The thing about a knock window is that you really don't want to even be listening at anyother time because the only thing you will be hearing is noise.

What signal comes out of a knock sensor? On 5554 I'd be very temped to send the signal straight in and let the CPU deal with it vs trying to send crank anle info out to another board.
User avatar
jharvey
1N4001 - Signed up
Posts: 1607
Joined: Tue Jun 10, 2008 5:17 pm

Re: Knock sensing ideas and circuit designs

Post by jharvey »

The knock chip is really just an amplifier, then filter, then energy detector. The output is an analog signal that increases as a specific frequency is heard. The SPI bus controls what frequency is being listened to, and the gain of what it is listening to. If you crank the gain way up, the analog output will act like a digital detector as it will hit the top rail quickly when any noise is noticed.

I think we will prefer the sensor not be digital sensitive. I think we will want to know how hard it knocked, such that we know how much we need to change the timing.

I don't know the latency, largely because the parameters you program into it will change the latency. I think it's reasonable to expect around .001s, but I don't feel like I can really claim that for sure. I believe a knock would register as an analog bump. I suspect we would want peak detect, so we know how much we need to back off the timing. I'm not sure if that will be hard to accomplish in software, or if it should perhaps be done on the harder side of this. Hmmm, do we want peak detect, perhaps we want an integrator function instead, you know, how much energy is perhaps more important than how loud.
mk e
1N4001 - Signed up
Posts: 230
Joined: Mon Aug 17, 2009 3:20 pm

Re: Knock sensing ideas and circuit designs

Post by mk e »

You can’t get around needing to know the engine crank position if you are looking for anything other than sever knock. If you are handling knock as a standalone you could calculate the time window from rpm signal and the ignition outs of you could measure the rpm from the ignition outs and then calculate the window.

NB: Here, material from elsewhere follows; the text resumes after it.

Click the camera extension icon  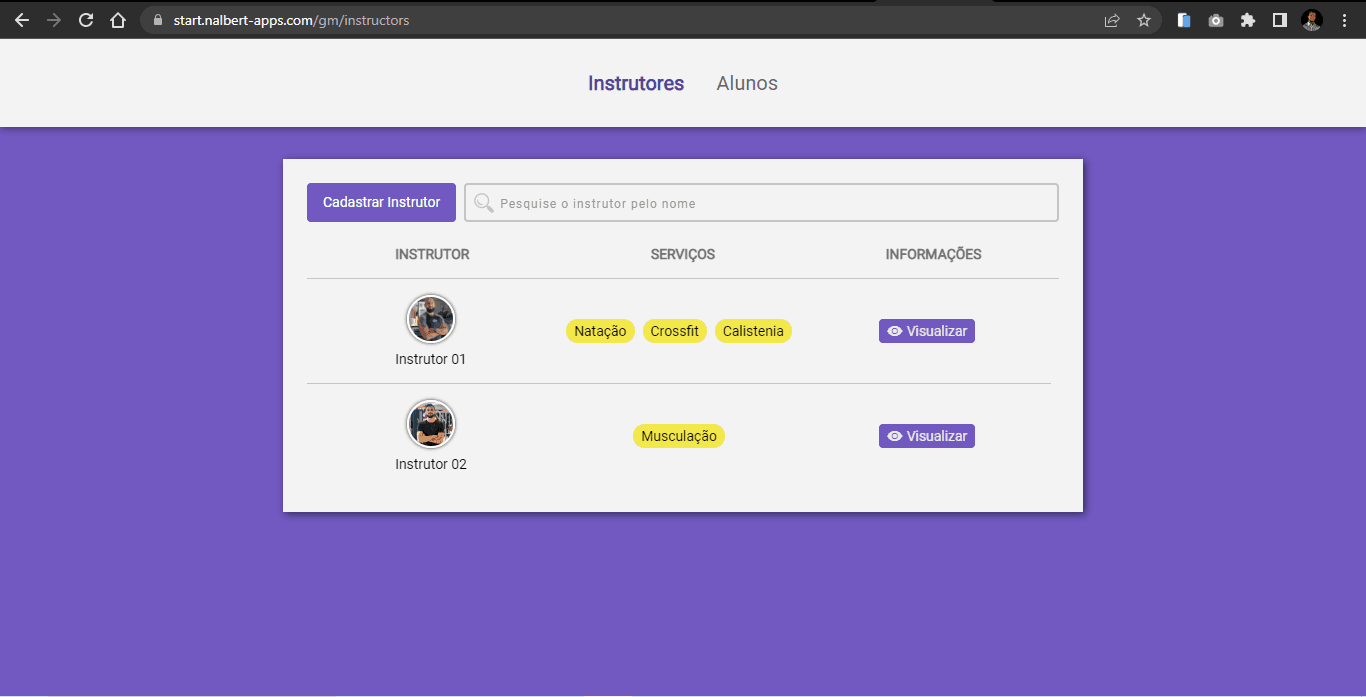[1215, 20]
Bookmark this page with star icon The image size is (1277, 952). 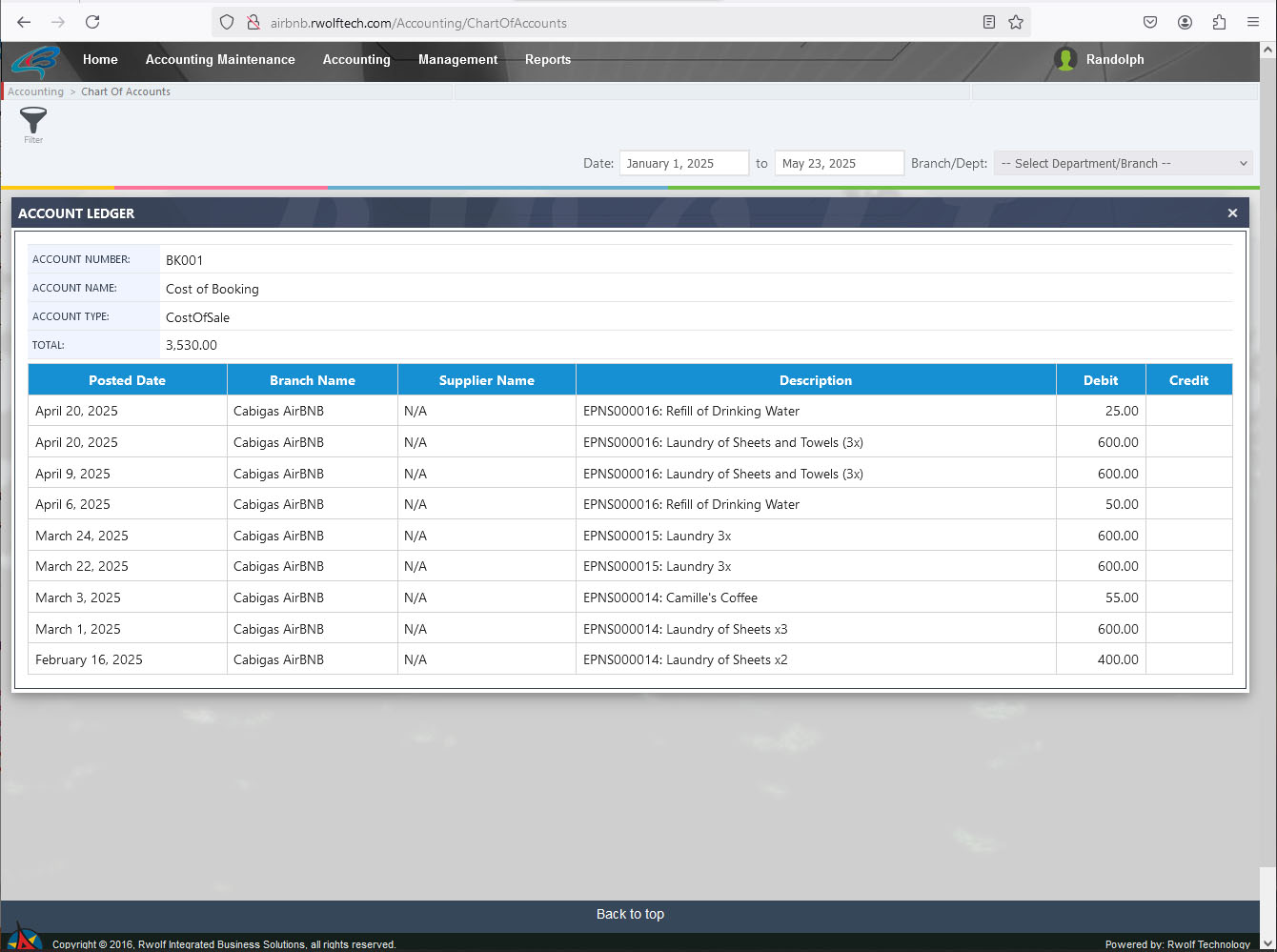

Reading back thought the knock thread it looks like the sensor itself is kicking out 0-2V, probably more under sever knock.

For 5554 I think I would prefer to just send the signal straight in (or in through some kind of protection circuit)to the CPU ADC using a knock window output from the eTPU to turn the input pin on and off. Then in the CPU I can verify the sensor is working and take appropriate action proportional to the signal amplitude or energy or whatever. We can continue this part of the discussion on the 5554 hardware thread.
davebmw
LQFP144 - On Top Of The Game
Posts: 331
Joined: Sun Jul 13, 2008 2:58 pm
Location: South Wales, UK

Re: Knock sensing ideas and circuit designs

Post by davebmw »

I've connected the knock sensors directly to the sound card on my laptop while playing with MS2 and while there is a bit of noise on there the knock signal is clearly visible and I put it down to the sensor bandwidth.
The other regular noises picked up are the valves slamming into the seats, piston slap on a cold engine and a noisy hydraulic lifter.
The random noise could easily be filtered out, but i think that windowing would be the only accurate way to reliably detect a knock event.
Please tell me if I'm talking crap, I know I have been out of the loop for several months but I'm just recalling my previous efforts.
93'BMW 325is M50B25TU, Rebuilt 06/06, JE10.5:1, polish&port. Scorpion BB, K&N CAI, TEJ21 WBO2, '07 M3 Evo 18" 225F, 255R, EBC Kevlar, Bilstien Sprint, Polyflex. Head rebuild Oct'08, OEM+FSE FPR, MS2v3.0_DJB Custom, Extra 2.0.1
User avatar
jharvey
1N4001 - Signed up
Posts: 1607
Joined: Tue Jun 10, 2008 5:17 pm

Re: Knock sensing ideas and circuit designs

Post by jharvey »

The tpic chip offers many of the above noted items. It offers a first line of defence against bad signals, stray voltage, ect. In terms of analog signal flow there is a need to amplify, filter, and energy detect, while maintaining knowledge of what part of the cycle the energy occurred.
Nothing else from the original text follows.